A few weeks ago British Petroleum, administrator and partial owner of Alaska’s Prudhoe Bay oil field, announced that recent tests had revealed corrosion in the pipeline system and shut down production. With production partly restored, BP officials say tests have shown that the corrosion is isolated and normal flow may return soon. Ultrasound tests are being made to determine how much of the shut down pipeline can be returned to service temporarily. Tempers have cooled along with the media coverage, but BP still faces a costly rebuilding project.

BP only discovered the current corrosion problems after a significant oil spill prompted a survey of the pipeline system. In March, a transit line in the North Slope system, which BP operates on behalf of itself, Conoco-Philips and Exxon Mobil, gushed 201,000 gallons of oil onto the tundra, the North Slope's largest oil spill ever. The spill brought new regulatory scrutiny and a grand jury investigation of possible criminal charges.

Was all the trouble avoidable? Experts say not only have the anti-corrosive properties of steel improved, monitoring technologies have also advanced during the last 30 years. Most companies now consider regular use of smart pigs, which employ magnetic fields or ultrasonic technology to detect worn areas, good operating procedure. BP officials said they have not recently used smart pigs at Prudhoe Bay because they thought their monitoring system was sufficient.
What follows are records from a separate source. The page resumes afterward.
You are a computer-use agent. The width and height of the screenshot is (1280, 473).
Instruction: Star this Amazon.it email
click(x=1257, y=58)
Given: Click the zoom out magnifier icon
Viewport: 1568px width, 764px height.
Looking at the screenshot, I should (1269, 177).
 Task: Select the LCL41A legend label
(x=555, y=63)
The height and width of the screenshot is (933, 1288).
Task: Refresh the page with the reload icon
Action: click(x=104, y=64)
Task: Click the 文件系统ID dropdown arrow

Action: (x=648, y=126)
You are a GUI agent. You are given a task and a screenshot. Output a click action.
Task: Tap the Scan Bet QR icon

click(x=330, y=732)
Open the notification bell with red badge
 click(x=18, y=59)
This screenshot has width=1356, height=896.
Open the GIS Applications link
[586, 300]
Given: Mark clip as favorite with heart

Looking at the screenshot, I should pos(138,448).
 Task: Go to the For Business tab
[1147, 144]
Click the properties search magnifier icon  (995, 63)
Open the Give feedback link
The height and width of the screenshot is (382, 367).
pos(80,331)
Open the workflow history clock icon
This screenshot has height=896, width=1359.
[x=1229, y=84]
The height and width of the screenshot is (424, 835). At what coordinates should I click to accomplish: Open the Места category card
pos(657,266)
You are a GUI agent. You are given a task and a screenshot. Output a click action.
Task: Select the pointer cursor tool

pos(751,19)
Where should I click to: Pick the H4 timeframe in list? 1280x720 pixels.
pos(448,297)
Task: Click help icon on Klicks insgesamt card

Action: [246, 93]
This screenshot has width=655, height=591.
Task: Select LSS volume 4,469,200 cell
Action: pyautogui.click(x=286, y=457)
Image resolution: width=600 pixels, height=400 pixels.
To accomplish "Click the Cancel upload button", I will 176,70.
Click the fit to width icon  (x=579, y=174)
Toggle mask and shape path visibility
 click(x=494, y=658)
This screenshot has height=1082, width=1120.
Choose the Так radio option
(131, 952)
Crouch: Age doesn’t matter.

ENR.com’s Jeffrey Rubenstone interviewed Alfred Crouch, a staff engineer in the applied physics division of the San Antonio-based Southwest Research Institute, about the latest methods and practices in pipeline inspection. Crouch is a licensed professional engineer and a Fellow of the American Society for Nondestructive Testing.

ENR.com: What would you consider to be a normal schedule for smart pigging of oil pipeline systems?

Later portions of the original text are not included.